Page 44 of Secondhand Secrets

Balmy night air hit her, and she stormed out across the small paddock leading to the parking lot, Chip’s voice following suit.

“Ally!”

Twenty

“Ally, stop and listen to me!”

Though Chip still called for her, Ally increased her already fast steps away, her pace now just short of a jog while the paddock’s long and uncut greenery whipped at her bare legs.

Pissed as she was that she’d had to endure a fumbled apology from his sister, followed by this ridiculous chase to her car, she shot him a glare over her shoulder, warning him to back off. “Doesn’t anyone in this town think I’m capable of surviving without a parade of secret help?”

The grass’s rushing sounds half-swallowed her words, and she tugged at her knee-length dress, the hem repeatedly catching on the long blades.

“Jesus, Ally, I was fourteen.” His harder tone had her slamming her eyes shut, although her desire not to fall had her once more glaring ahead. “An immature goofball who thought all women needed protecting.”

Maybe that much was true, maybe she did overreact here, but she also deserved a little solitude to process the gut-churning news that so many looked down on her. In particular, two people she’d known and loved for as far back as her memory reached.

Her feet hit the packed parking lot’s gravel, and she weaved through cars to get to hers, Chip’s louder footsteps crunching just behind her. His pace did not sound as hurried, as though he gifted her a minor lead. “Ally, please.”

Her heart clenched at his sinking tone, but she focused on digging out keys from her purple purse, the cheerful violet hue taunting her.

Did she like to stand out? Or did standing out serve as a defense?

A defense against what?

She peered up at Chip and found her answer before peering back down and pressing the OPEN button on her key, all while allowing her chin-length hair to fall about her face and curtain any show of emotion.

Chip already meant something to her. In all honesty, he always had. Only now, the stakes were raised, and she had a whole lot more to lose. And he had things to lose too. Way more than her and her broken heart. The career and opportunities he’d worked toward for years. She wouldn’t be the reason for him losing any of that.

“It hurts, okay?” She sniffed, dropped her keys into her purse, and then wrenched the door open. So close to an escape. “It hurts, and I’m leaving.”

Only she merely stared at her open car door and failed to take another step.

If I run, I prove them right.

I might be sensitive, but I’m not fragile. I’m not weak.

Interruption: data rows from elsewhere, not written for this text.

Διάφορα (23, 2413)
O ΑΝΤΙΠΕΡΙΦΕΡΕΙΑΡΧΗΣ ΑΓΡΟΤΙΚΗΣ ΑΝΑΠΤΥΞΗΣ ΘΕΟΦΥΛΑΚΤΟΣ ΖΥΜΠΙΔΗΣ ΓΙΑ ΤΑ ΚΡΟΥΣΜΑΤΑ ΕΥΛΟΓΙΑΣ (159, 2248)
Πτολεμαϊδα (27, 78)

So, she spun around, set to give Chip her unvarnished thoughts and full attention. “It hurts to put the effort in, yah know? To wake up every day vowing to be positive, to put forth my best show, and be honest about my feelings. I know that’s not how you, and especially Sarah, operate, but I don’t know how else to be. I don’t know what you all want from me, okay?”

Even as the pain of that admission still scraped against the inside of her throat, he said nothing, his hands curling and uncurling at his sides, the unblinking tension of his face suggesting he held back to allow her space to elaborate.

And so she did.

“I know I’m not as smart as you, Chip. I know that.” She dropped her hand from the top of her car door, shoulders sagging along with the cooling of angry heat in her belly. “My prospects aren’t so glittering or refined. I make rash decisions, this relationship with you included. I’m overly bubbly and a complete scatterbrain—and trust me—nobody ‘round here lets me forget it. So, you can stop thinking I need you or Sarah to save me. I know who I am, and I’ll survive just fine.”

His white shirt fluttered in the breeze as did the longer wisps of toffee brown hair along his hairline, all while he held his silence.

She’d poured her heart out only for him to leave her hanging. Did he really have nothing? Her throat constricted with a burgeoning cry, but she nodded her acceptance and turned away.

“It hurts me too.”

She paused at his statement, which echoed through the open space, the gravity in his tone forcing her to twist back and catch the hard press of his jaw, a muscle ticking under his light stubble there.

His skin paled to match the silver moonlight, a hint that maybe, for the first time in his life, he grappled with the difficulties of not knowing. Like he questioned every aspect of what he did. Whether he’d said too much. Or should say more.

“It hurts me to see you and Sarah fighting.” His brow drew down, as did his lips, into another reluctantly lost look. “And even though it seems irrational, it hurts to hear about your past feelings for Dean. Ally, do you know that I spent years in Boston just wanting to jump on the first plane back to Harlow? Back home? And yes, back to you?”

A dull pain spread through her chest, her heart being the epicenter of all that hurt.